In the 401(k) realm, the employee bears responsibility for their particular investment choices in the plan, yet the plan fiduciary bears responsibility for selecting the vehicles that go in to that initial investment lineup. It’s a similar concept with private exchanges, explains Jim Napoli, a partner and ERISA practice group co-chair with law firm Constangy.

“There’s going to be a fiduciary who’s going to select the private exchange and then the offerings that are available through the exchange to the employees who participated in that plan,” he says.

See also: Experts caution due diligence in private exchange selection to avoid conflicts of interest

Fifty-one percent of employers surveyed by the Private Exchange Evaluation Collaborative said it was “very important” for a private exchange to accept ERISA fiduciary responsibilities for the plans purchased on the exchange.

Barbara Gniewek, a principal in the health care practice with PricewaterhouseCoopers Human Resource Services, believes some of the uncertainty about fiduciary responsibility stems from general confusion about what an exchange is “and what it does from the employer's perspective.  I really think that is because there is not a lot of clarity in the market on what an exchange is.”

“If you Google what an exchange is you will get easy 50 answers,” she continues.  “That is why we tend to go back to just [explaining that] an exchange is an online transactions where a consumer can buy insurance.  Everything else is noise.”

See also: Cigna launch spurs question: What is a private exchange anyway?

If private exchanges and the offerings under them are vetted properly, that will go a long way in resolving any alleged breach of fiduciary duty, says Napoli, who believes it’s only a matter of time before lawsuits of some kind or another arise in the private exchange realm.

“I think where you’re going to potentially see the litigation here is on the communication side of it,” says Napoli. “There could be confusion on the employee’s part … are we in a private exchange or are we in a public exchange?
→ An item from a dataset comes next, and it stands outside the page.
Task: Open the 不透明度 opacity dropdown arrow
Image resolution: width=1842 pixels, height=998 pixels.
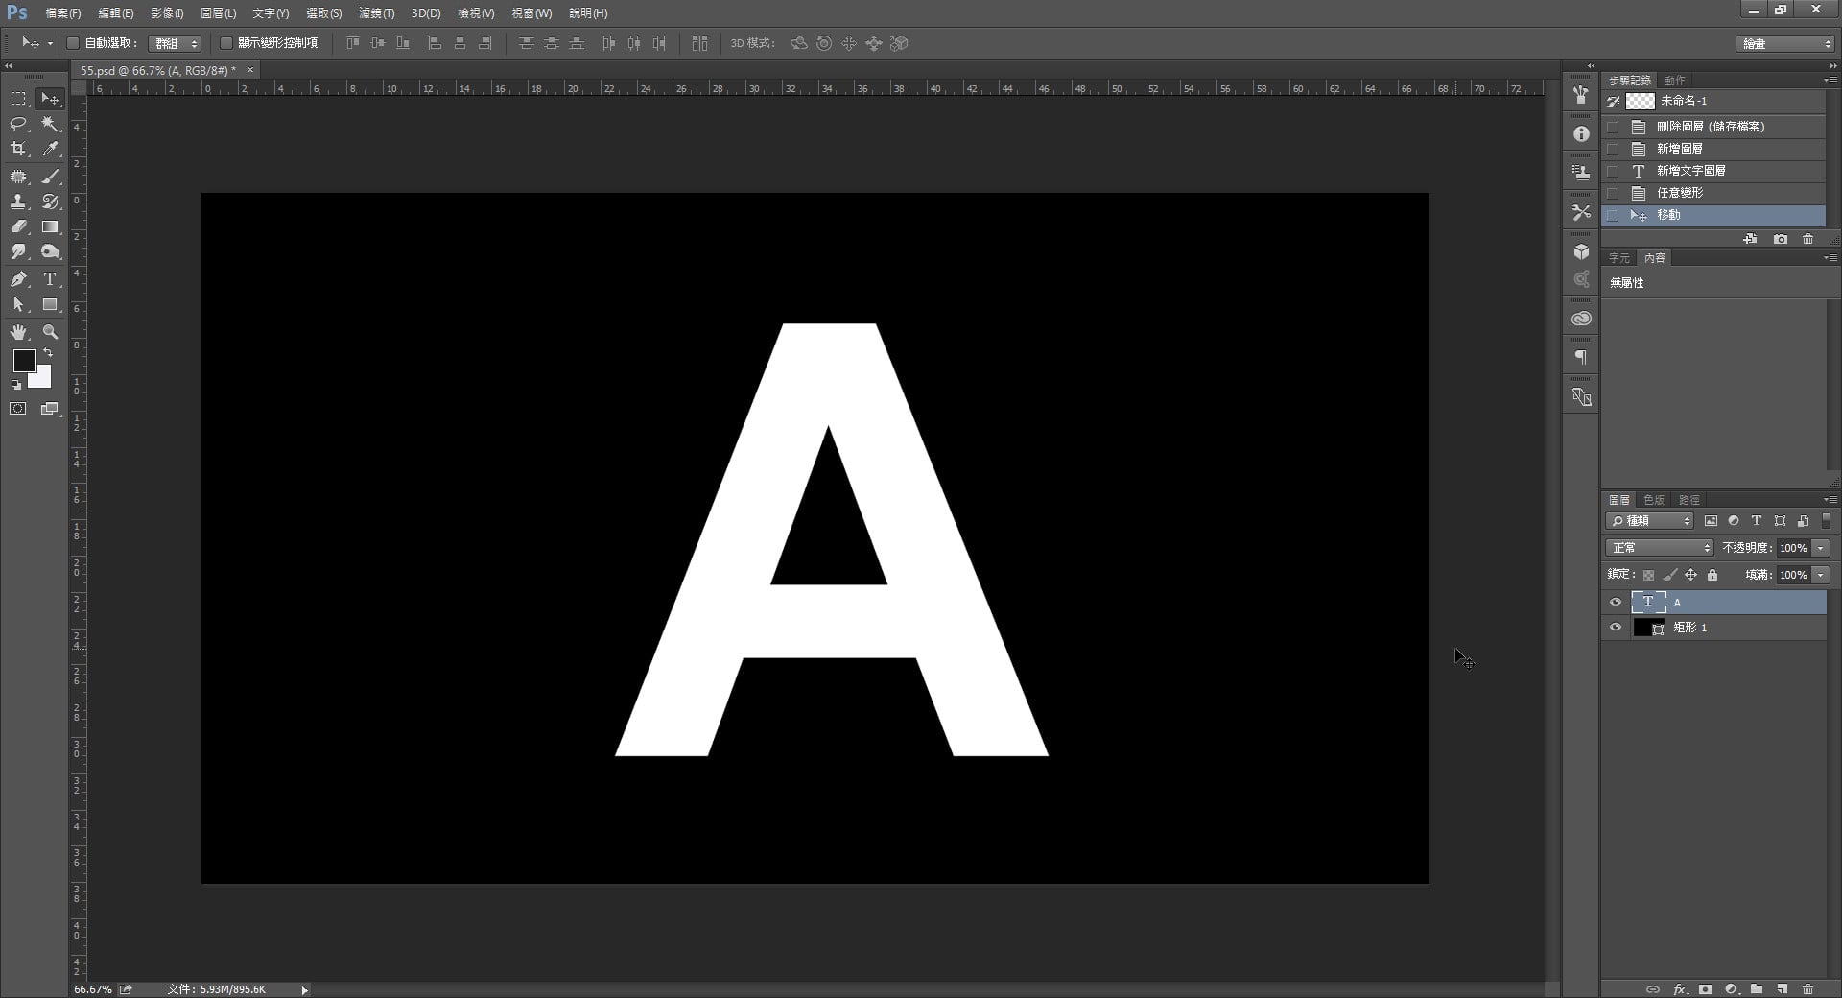Action: (x=1820, y=548)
It’s just going to have to be a lot of communication, a robust communication campaign that has to go on at the time of implementation – both prior to implementation, during the implementation and then well after the implementation.”

From a litigation perspective, “the plan sponsor, the plan administrator and the various service providers have to make sure that they understand what their roles are and who should be communicating to whom and when,” Napoli cautions, adding that exchange communications are not something employers should simply tack on to other benefits communications. “I think in some areas it’s so important to make sure that the communication is clear and it’s not muddied by what discussion about their [other] benefits. … I think this [area] is ripe for confusion. People barely understand what the public exchange is, let alone private exchanges.”

Indeed, any move to a private exchange requires a “seismic shift in communication,” says Dill. For employers, key considerations include “not just the plans that I'm buying, not just the business case around the pure dollar savings that I can get [and] not just the cool website, but what is the transition program from A to Z?” says Dill.

Before going the private exchange route, Gniewek recommends employers answer the following questions:

  • What are you trying to do with your health care benefits; what’s your overall talent management strategy? “Most employers are [looking at private exchanges] because the CFO has read something and says: ‘Why aren’t we doing this? Why don’t we get into one of these private exchanges – we can save money and we can reduce our HR spending,’” she says. “So it’s critical they understand what their health benefit and overall talent objectives are because depending on what they’re trying to do, different exchange models will best meet their needs.”
  • What are you looking for in an exchange? What kind of services are you trying to buy? What are the criteria that are important to you when you evaluate exchanges? At its most basic, an exchange is simply a technology transaction between an individual and a health care company. However, explains Gniewek, different exchanges offer different services beyond the mere transactional. “Some exchanges also have consulting services and health sourcing services set up and administration services beyond the online enrollment,” she says.
  • How is the exchange structured? Is it a single carrier or multicarrier exchange? Does the exchange determine what the benefits are, or is there flexibility for the plan sponsor?
  • What kind of products are you looking for? Are you looking for just health care benefits or do you want to put more products on the exchange? What type of decision support for employees are you looking for? How much wellness do you want integrated; how much care management?

“Those are the decisions we make and based on what the employer is looking for, that will determine which exchanges might best meet their needs,” says Gniewek.